I have this code which computes the Longest Common Subsequence between random strings to see how accurately one can reconstruct an unknown region of the input. To get good statistics I need to iterate it many times but my current python implementation is far too slow. Even using pypy it currently takes 21 seconds to run once and I would ideally like to run it 100s of times.
#!/usr/bin/python
import random
import itertools
#test to see how many different unknowns are compatible with a set of LCS answers.
def lcs(x, y):
n = len(x)
m = len(y)
# table is the dynamic programming table
table = [list(itertools.repeat(0, n+1)) for _ in xrange(m+1)]

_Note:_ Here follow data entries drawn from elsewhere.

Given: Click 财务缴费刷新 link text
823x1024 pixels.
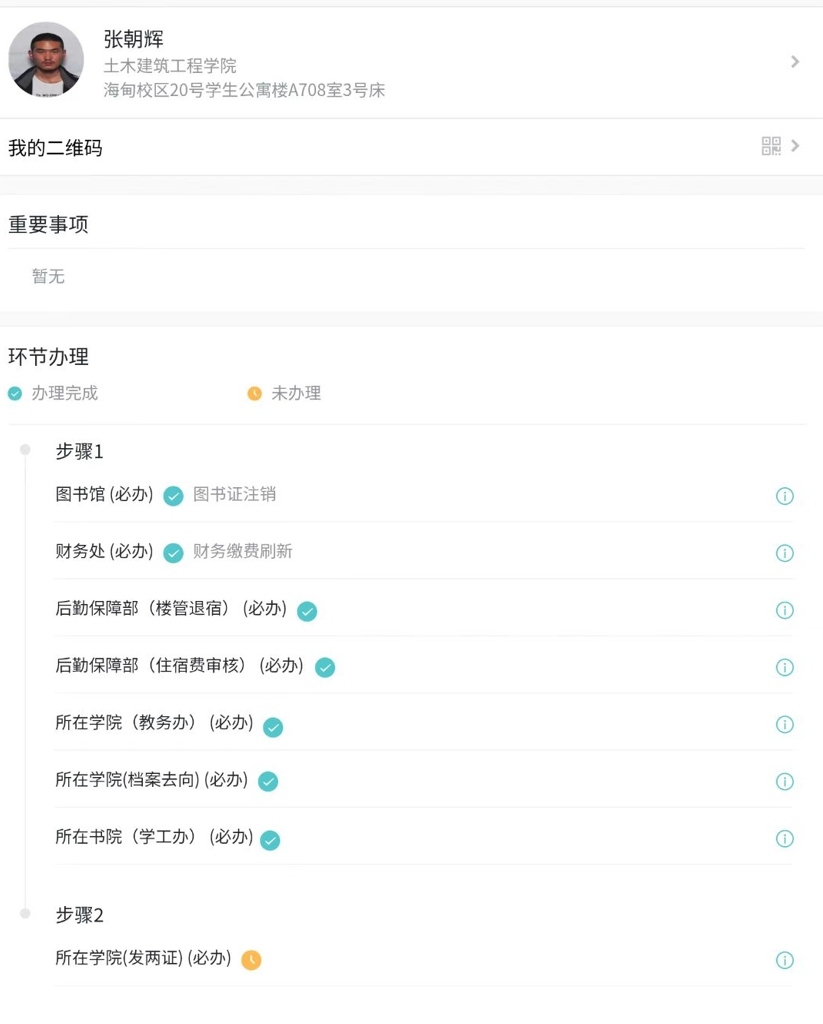Looking at the screenshot, I should (242, 551).
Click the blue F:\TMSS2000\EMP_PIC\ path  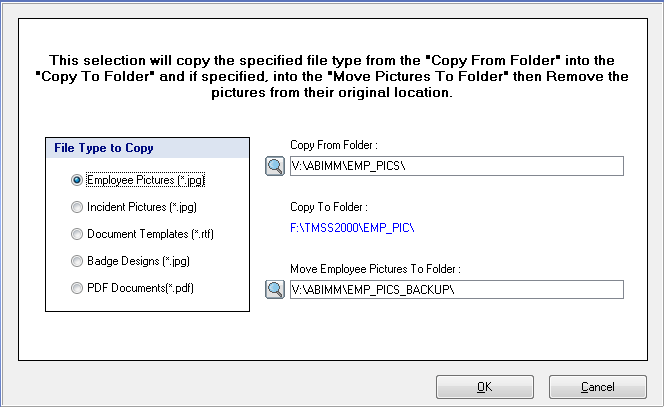(x=352, y=228)
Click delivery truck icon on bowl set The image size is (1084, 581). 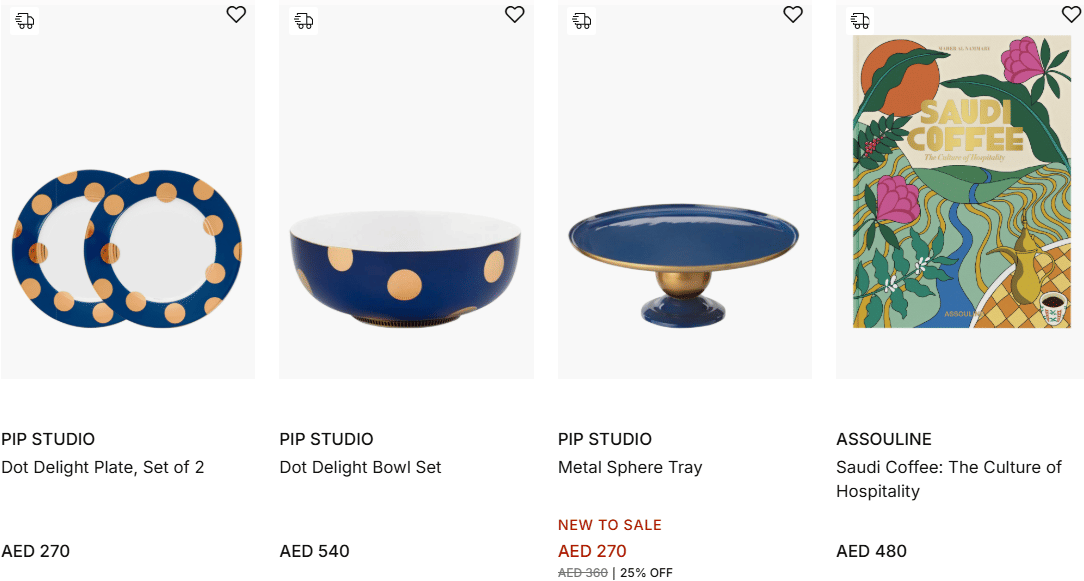click(304, 21)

for i in range(n+1): # i=0,1,...,n
for j in range(m+1): # j=0,1,...,m
if i == 0 or j == 0:
table[i][j] = 0
elif x[i-1] == y[j-1]:
table[i][j] = table[i-1][j-1] + 1
else:
table[i][j] = max(table[i-1][j], table[i][j-1])
# Now, table[n, m] is the length of LCS of x and y.
return table[n][m]
def lcses(pattern, text):
return [lcs(pattern, text[i:i+2*l]) for i in xrange(0,l)]
l = 15
#Create the pattern
pattern = [random.choice('01') for i in xrange(2*l)]
#create text start and end and unknown.
start = [random.choice('01') for i in xrange(l)]
end = [random.choice('01') for i in xrange(l)]
unknown = [random.choice('01') for i in xrange(l)]
lcslist= lcses(pattern, start+unknown+end)
count = 0
for test in itertools.product('01',repeat = l):
test=list(test)
testlist = lcses(pattern, start+test+end)
if (testlist == lcslist):
count += 1
print count
I tried converting it to numpy but I must have done it badly as it actually ran more slowly. Can this code be sped up a lot somehow?
Update. Following a comment below, it would be better if lcses
used a recurrence directly which gave the LCS between pattern
and all sublists of text
of the same length. Is it possible to modify the classic dynamic programming LCS algorithm somehow to do this?